• Given exercise
List each line of the entries below that contains the string "height", with letter case taken into account.

START Given information

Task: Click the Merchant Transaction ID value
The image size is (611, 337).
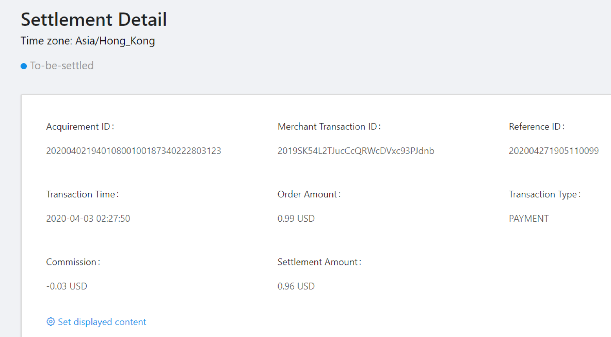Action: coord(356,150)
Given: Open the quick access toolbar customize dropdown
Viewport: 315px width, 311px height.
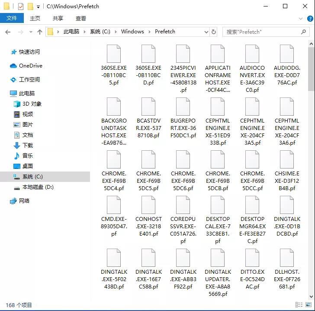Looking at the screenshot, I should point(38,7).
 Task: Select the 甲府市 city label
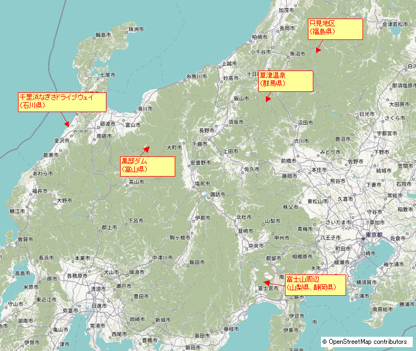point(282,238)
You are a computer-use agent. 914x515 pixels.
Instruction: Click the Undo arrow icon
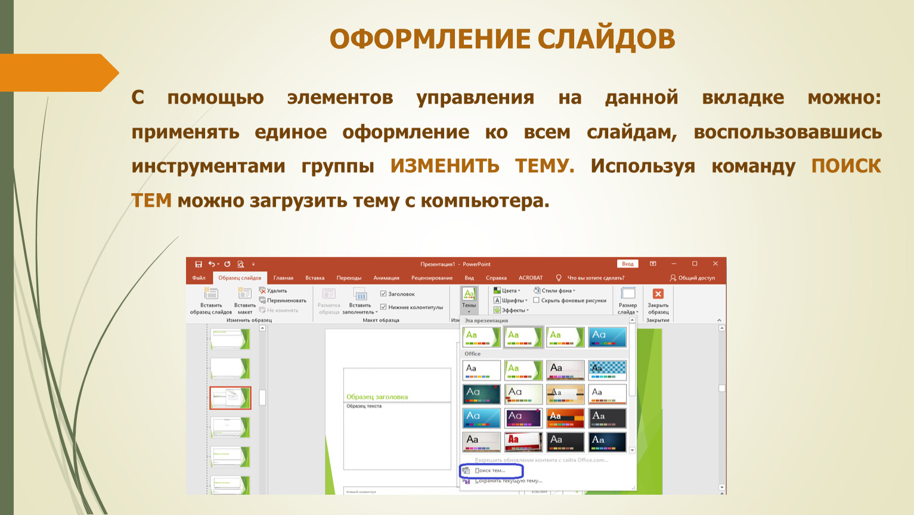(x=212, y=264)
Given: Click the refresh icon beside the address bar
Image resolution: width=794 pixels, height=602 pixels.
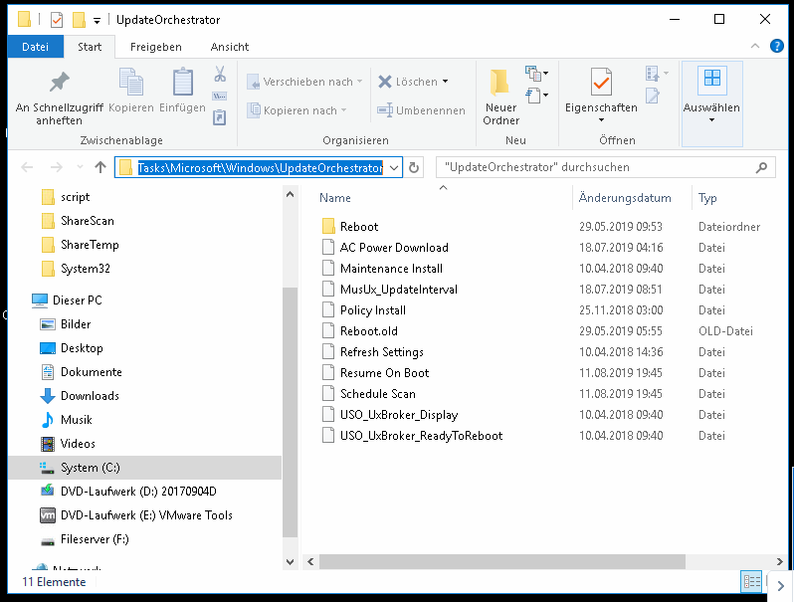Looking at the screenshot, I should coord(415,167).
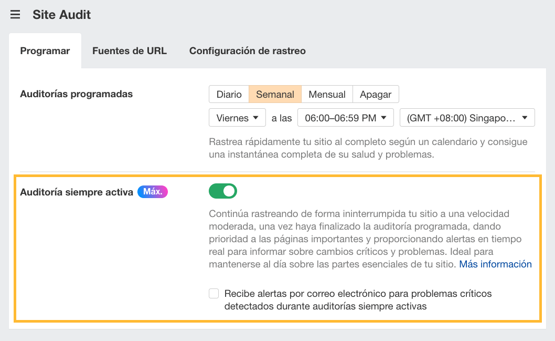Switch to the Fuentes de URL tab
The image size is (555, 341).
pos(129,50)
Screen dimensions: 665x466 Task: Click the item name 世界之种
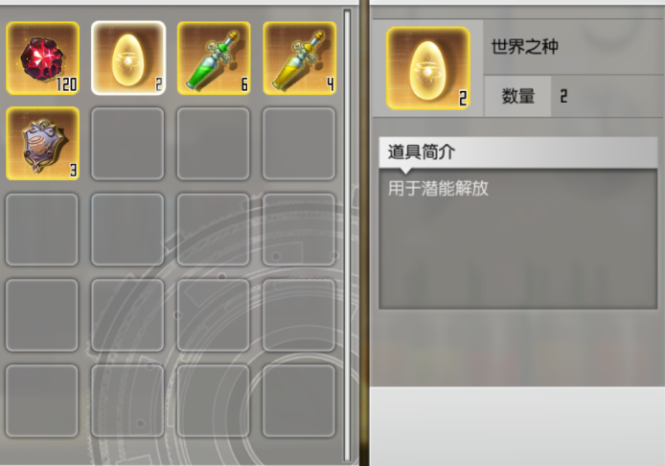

END Given information

• Finished answer
Viewport: 315px width, 311px height.
Image resolution: width=794 pixels, height=602 pixels.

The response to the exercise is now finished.